I wonder if the Giant Poo would know...._______Every poop is not to be told to every body.
Butt hair. Scannerguy needs electrolysis. _______To affect the quality of the poo, that is the art of life. ~Thoreau, sort of.
Corn-on-the cob strings are more likely though. A bit of advice Scannerguy: you have to clean off the corn better before you stick it up your butt._______To affect the quality of the poo, that is the art of life. ~Thoreau, sort of.
Some sort of fibrous vegetation. Eat any new unusual plant matter lately?
Otherwise it could be dead worm fragments. _______Even kings look as fools upon the throne of excrement!

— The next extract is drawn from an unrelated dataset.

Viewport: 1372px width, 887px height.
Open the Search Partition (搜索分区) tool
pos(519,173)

i have no way of knowing personally but it looks like a gerbal hair try putting a mouse trap in your butt crack
I still want to know how that razorprob was involved._______Every poop is not to be told to every body.

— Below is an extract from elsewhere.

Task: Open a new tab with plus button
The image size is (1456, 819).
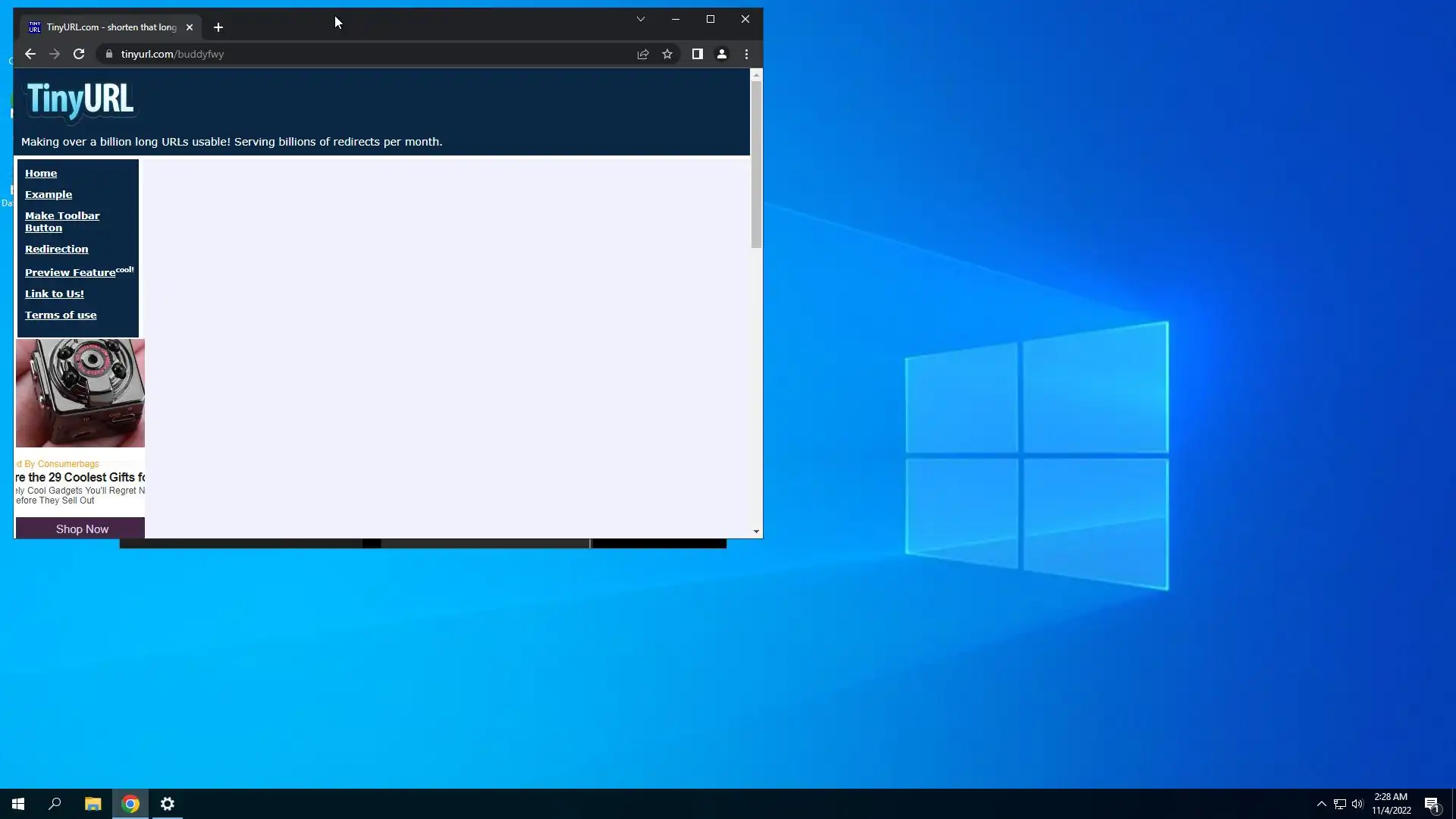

I thought you were supposed to wrap the gerbil in duct tape before using it as a suppository, buttrocket._______Yo quiero Taco Bell.
What I want to know is why is this person so obsessed with their dooks that they analyze them under the microscope. Was the cable out?! i mean come on man._______Earth, insane asylum for the universe.
hey deja poo,black gerbil,black taco,black poo,taco bell
I was going to write something like "your boyfriend's pubes", but I thought better of it. Scannergeek might be a sockpuppet for you-know-who... Instead, I might suggest that Scannertool take on the advice posted by other respondents, and do a Google image search using their suggestions as keywords._______The white zone is for loading and unloading only- FZ.
I suggest to Blind Mullet to join the forums for our great pictures of dogs yacking. We know you won't be able to resist!_______Earth, insane asylum for the universe.
Come on BM, the forums are addictive and will cut into even more of your spare time.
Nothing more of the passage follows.